Stored data:
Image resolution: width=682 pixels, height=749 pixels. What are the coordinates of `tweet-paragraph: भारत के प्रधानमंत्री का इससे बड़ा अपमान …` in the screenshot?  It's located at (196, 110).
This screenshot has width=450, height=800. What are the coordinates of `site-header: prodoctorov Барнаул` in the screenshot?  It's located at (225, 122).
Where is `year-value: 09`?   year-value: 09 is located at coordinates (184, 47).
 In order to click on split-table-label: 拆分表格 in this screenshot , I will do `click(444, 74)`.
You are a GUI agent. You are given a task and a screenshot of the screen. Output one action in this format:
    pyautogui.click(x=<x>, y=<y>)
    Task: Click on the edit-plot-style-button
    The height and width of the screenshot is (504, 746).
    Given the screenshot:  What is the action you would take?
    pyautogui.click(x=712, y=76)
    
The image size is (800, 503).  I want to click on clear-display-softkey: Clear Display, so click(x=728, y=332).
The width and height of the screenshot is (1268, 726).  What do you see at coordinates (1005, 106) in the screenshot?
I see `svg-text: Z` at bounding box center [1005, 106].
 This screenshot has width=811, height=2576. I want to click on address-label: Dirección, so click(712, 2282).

Action item:
Can you reproduce all of the data above line for line, with every character unchanged?

Task answer:
Image resolution: width=682 pixels, height=749 pixels. What are the coordinates of `tweet-paragraph: भारत के प्रधानमंत्री का इससे बड़ा अपमान …` in the screenshot?  It's located at (196, 110).
This screenshot has width=450, height=800. What are the coordinates of `site-header: prodoctorov Барнаул` in the screenshot?  It's located at (225, 122).
Where is `year-value: 09`?   year-value: 09 is located at coordinates (184, 47).
 In order to click on split-table-label: 拆分表格 in this screenshot , I will do `click(444, 74)`.
You are a GUI agent. You are given a task and a screenshot of the screen. Output one action in this format:
    pyautogui.click(x=<x>, y=<y>)
    Task: Click on the edit-plot-style-button
    The height and width of the screenshot is (504, 746).
    Given the screenshot:  What is the action you would take?
    pyautogui.click(x=712, y=76)
    
The image size is (800, 503).  I want to click on clear-display-softkey: Clear Display, so click(x=728, y=332).
The width and height of the screenshot is (1268, 726).  What do you see at coordinates (1005, 106) in the screenshot?
I see `svg-text: Z` at bounding box center [1005, 106].
 This screenshot has width=811, height=2576. I want to click on address-label: Dirección, so click(712, 2282).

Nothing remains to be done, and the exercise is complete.